[[ ENTRIES SUPPLIED, beginning ]]

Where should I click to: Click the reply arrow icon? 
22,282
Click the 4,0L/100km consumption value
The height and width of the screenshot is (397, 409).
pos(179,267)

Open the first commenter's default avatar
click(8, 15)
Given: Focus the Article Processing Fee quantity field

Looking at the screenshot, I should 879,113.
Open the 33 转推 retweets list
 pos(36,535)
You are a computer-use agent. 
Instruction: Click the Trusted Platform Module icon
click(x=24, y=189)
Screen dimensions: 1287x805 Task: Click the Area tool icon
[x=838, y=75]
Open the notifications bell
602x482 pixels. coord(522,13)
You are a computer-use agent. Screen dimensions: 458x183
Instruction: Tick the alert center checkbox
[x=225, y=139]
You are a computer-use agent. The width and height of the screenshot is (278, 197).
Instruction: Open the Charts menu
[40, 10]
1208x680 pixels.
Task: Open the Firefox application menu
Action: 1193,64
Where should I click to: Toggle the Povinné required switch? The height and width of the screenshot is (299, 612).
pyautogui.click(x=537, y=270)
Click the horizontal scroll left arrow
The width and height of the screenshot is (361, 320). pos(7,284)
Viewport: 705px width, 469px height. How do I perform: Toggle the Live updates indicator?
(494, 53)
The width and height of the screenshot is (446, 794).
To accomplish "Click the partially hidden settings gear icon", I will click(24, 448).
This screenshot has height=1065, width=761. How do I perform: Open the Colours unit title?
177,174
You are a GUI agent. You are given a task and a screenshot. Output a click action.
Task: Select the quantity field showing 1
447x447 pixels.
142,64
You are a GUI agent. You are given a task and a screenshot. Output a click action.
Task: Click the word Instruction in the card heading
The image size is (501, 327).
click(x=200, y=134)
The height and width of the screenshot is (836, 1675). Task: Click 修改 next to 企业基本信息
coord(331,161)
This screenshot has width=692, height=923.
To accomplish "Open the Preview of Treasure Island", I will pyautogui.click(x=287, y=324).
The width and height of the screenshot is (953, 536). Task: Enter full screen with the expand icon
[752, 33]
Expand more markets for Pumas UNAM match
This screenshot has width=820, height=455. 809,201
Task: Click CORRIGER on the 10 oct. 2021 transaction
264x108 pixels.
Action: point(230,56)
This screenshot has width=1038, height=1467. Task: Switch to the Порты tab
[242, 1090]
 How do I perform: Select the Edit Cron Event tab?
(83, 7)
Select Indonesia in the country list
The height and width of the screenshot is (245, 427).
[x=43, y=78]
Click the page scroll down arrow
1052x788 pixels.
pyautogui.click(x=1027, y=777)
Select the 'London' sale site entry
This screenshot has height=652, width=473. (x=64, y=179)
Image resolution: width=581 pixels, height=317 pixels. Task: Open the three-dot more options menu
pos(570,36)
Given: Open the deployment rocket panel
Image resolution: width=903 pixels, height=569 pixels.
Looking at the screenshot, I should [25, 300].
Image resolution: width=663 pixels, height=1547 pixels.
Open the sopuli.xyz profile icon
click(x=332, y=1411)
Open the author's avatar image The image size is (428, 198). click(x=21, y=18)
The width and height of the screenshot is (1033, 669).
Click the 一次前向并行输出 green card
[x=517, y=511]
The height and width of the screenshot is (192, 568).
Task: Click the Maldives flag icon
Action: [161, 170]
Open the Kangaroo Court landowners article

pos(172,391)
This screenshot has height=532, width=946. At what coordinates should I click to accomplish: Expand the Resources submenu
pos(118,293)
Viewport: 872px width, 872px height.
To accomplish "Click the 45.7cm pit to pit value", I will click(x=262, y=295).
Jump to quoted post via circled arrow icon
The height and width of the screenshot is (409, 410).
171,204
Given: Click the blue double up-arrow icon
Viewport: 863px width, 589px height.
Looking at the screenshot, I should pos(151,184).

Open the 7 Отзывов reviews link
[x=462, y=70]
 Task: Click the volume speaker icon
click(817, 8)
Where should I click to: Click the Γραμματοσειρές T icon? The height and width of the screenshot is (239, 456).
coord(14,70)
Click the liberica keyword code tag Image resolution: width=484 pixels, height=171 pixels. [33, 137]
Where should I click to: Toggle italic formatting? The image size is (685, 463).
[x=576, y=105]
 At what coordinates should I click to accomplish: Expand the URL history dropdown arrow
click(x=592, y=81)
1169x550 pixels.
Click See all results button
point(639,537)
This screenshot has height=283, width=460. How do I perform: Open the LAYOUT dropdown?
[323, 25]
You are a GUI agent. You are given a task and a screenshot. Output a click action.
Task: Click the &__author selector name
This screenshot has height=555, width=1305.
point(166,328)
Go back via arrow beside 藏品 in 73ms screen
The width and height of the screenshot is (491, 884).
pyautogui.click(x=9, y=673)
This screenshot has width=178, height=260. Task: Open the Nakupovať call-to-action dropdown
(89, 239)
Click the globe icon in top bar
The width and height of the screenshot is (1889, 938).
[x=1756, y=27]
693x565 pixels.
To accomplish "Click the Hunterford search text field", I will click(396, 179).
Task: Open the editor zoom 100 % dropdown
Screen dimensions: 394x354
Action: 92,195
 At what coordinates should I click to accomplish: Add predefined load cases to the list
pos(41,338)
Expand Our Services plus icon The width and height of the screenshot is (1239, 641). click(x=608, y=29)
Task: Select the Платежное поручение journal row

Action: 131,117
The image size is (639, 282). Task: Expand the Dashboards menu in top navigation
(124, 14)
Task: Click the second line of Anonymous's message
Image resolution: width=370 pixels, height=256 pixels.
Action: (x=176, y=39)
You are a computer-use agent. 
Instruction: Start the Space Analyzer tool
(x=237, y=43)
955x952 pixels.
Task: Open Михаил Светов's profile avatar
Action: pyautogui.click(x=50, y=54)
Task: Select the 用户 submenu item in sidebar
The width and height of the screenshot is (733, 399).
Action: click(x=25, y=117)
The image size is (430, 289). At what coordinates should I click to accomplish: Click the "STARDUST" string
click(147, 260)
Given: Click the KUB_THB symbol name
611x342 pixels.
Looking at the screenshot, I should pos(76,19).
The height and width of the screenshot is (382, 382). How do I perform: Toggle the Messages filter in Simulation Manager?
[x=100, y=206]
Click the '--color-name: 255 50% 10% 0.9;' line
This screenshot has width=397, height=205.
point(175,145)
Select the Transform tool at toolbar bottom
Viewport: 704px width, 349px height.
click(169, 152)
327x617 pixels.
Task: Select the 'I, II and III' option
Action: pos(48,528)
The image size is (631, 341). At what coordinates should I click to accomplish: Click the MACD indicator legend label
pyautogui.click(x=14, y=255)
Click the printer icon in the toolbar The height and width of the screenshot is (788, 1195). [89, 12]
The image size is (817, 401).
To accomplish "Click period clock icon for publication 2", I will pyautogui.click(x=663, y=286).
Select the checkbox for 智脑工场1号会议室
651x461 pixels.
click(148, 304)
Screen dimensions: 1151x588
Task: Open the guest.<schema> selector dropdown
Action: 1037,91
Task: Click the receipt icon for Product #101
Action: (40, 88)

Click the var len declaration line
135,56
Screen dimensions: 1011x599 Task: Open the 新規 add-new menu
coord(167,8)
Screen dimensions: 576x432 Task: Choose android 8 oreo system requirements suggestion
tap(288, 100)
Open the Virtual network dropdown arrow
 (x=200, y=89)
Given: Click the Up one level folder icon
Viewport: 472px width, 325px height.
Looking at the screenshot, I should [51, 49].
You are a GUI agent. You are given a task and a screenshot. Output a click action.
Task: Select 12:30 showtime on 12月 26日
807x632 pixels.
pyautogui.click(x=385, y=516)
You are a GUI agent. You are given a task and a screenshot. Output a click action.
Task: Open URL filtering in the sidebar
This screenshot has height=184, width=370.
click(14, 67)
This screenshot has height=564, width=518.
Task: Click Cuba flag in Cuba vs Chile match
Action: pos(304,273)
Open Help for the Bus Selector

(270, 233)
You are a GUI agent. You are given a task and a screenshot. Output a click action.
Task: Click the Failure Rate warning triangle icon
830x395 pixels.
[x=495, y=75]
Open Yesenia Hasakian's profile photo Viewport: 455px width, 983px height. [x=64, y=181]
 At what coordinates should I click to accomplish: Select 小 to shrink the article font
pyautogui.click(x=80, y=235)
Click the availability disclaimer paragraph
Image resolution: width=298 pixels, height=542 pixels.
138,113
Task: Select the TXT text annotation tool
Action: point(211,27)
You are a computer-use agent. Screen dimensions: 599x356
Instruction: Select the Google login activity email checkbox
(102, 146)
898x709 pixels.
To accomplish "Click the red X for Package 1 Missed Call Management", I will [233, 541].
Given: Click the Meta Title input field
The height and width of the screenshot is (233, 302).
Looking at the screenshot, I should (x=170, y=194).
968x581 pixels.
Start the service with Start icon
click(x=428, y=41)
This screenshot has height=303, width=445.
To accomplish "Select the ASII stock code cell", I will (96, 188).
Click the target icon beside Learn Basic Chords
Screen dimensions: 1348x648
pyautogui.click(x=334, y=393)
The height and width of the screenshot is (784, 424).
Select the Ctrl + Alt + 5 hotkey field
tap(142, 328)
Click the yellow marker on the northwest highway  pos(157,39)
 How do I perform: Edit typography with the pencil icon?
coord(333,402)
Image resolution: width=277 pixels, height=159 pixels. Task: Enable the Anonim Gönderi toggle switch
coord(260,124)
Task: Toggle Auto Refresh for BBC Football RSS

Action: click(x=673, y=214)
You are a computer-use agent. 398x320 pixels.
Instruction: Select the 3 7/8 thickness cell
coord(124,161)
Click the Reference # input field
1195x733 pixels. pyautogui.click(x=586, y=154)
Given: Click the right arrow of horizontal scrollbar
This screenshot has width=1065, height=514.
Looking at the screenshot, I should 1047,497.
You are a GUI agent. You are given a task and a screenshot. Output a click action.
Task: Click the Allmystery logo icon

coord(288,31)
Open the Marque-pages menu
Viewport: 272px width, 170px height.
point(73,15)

[[ ENTRIES SUPPLIED, end ]]

*WORK REQUIRED*:
Pick each line holding "sidebar" out of the entries above and return it.

*SOLUTION TO THIS TASK*:
Task: Select the 用户 submenu item in sidebar
Task: Open URL filtering in the sidebar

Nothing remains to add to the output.